Aus dem Französischen übersetzt, kommentiert und eingerichtet von Christof Weiand. Die Lektüre dieser Verse verspricht mehr als es der voyeuristische Blick in das Atelier eines prominenten Dichters zwischen den Millennien je zu leisten vermöchte. Zu entdecken und hautnah zu erleben gibt es den wunderbaren Michel Butor, geboren 1926, seine lyrischen Dialoge mit der Welt, dem Kosmos und sich selbst, urplötzlich gefangen in einem Universum, wo Schmerz ist, Zweifel und die Trauer der Verlorenen. Oder doch nicht verloren? Die Lektüre der episch sich entfaltenden Gedichte wird zur großen Bilderschau auf medial sich verewigender Leinwand. Und doch ist insgeheim alles aufgerufen, sich selbst zu Grabe zu tragen oder doch noch hereinbrechender Schöpfungsmorgen zu werden. Mit allen Konsequenzen heraufdämmernden Wissens und zehrender Emotionen. Butors neueste Lyrik, entstanden in der gelebten Auseinandersetzung mit dem Tod seiner Liebsten und mit der eigenen Vergänglichkeit, will unsere Welt des Abgrunds verheißungsvoll überschreiten. Auf dass es ein Morgen gebe.
Rezensionsnotiz zu
Frankfurter Allgemeine Zeitung, 08.08.2013
Glück für Rezensent Niklas Bender, dass die neuen Gedichte Michel Butors zweisprachig daherkommen. Mit der Übersetzung durch Christof Weiand ist der Rezensent nämlich weniger zufrieden.

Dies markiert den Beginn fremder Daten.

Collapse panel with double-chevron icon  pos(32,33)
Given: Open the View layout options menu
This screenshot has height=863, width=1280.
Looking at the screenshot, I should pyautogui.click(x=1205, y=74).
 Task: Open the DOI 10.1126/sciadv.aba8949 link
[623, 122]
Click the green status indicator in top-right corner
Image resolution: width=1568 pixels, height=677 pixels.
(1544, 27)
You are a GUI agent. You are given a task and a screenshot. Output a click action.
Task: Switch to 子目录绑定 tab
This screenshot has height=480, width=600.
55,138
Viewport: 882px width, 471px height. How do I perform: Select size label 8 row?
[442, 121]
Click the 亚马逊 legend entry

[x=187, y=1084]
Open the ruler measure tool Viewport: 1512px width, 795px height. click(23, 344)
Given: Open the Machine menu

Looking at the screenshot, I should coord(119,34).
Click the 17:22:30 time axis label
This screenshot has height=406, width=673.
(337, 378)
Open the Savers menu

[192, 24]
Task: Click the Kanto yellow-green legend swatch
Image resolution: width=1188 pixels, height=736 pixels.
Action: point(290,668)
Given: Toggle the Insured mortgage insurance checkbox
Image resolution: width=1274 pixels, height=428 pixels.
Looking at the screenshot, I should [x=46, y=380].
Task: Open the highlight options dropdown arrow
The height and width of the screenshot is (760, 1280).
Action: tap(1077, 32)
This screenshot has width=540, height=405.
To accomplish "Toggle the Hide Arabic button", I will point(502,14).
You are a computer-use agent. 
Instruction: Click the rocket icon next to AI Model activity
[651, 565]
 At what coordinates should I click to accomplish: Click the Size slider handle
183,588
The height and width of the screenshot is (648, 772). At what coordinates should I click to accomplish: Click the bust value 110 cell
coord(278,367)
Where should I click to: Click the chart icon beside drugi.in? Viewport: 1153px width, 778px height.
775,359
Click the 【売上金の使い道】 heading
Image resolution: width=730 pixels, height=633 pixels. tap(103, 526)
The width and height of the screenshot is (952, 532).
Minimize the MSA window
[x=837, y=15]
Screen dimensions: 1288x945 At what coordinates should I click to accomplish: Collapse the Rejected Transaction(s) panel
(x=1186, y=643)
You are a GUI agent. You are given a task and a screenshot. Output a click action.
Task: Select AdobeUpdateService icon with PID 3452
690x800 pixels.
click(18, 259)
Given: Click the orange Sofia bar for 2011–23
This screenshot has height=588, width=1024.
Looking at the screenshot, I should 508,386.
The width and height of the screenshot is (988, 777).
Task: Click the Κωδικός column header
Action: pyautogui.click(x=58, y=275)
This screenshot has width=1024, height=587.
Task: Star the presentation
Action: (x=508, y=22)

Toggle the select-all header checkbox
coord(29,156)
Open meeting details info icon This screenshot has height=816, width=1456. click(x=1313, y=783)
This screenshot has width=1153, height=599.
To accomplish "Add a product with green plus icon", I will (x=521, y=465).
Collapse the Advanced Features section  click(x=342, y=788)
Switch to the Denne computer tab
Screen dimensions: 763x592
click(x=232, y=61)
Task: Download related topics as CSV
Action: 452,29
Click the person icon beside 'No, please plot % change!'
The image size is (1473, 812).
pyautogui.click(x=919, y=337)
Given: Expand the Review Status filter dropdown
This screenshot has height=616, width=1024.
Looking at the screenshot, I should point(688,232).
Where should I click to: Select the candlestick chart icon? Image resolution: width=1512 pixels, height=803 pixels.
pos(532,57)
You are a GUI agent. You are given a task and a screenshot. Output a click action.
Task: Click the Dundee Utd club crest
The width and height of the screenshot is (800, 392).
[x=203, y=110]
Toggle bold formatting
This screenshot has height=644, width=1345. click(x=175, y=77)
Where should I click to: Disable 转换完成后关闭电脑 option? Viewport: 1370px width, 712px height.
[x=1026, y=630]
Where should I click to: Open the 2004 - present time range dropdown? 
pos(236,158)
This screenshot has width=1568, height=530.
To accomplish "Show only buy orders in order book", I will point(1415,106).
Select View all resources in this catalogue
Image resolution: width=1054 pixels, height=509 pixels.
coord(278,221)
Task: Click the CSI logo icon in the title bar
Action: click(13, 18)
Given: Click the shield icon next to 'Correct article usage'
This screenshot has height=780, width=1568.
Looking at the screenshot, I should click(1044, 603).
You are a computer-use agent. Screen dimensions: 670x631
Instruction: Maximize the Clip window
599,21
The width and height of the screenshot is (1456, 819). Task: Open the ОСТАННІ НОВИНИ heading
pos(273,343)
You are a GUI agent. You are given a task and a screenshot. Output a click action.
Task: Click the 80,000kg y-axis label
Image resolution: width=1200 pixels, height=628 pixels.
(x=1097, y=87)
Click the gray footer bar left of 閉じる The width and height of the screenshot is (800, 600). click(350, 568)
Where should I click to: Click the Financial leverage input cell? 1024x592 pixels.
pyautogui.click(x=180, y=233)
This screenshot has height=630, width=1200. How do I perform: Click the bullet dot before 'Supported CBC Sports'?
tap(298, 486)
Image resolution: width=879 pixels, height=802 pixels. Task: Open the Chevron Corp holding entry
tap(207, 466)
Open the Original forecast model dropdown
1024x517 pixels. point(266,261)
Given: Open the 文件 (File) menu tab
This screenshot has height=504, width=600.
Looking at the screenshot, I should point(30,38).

Zu schwülstig, wo Butor knapp und unprätentiös ist, meint er, außerdem findet er die Zeichensetzung überflüssig, verzichtet der Autor doch auch darauf. Des hochbetagten Autors Agilität spürt Bender indes in beinahe jedem der 37 Texte, in denen es ums Alter geht, um Verlust und Tod, aber auch um Naturzerstörung und soziale Ausgrenzung. Sprachlich kraftvoll erscheint ihm der im Surrealismus und beim Nouveau Roman in die Schule gegangene Butor noch immer.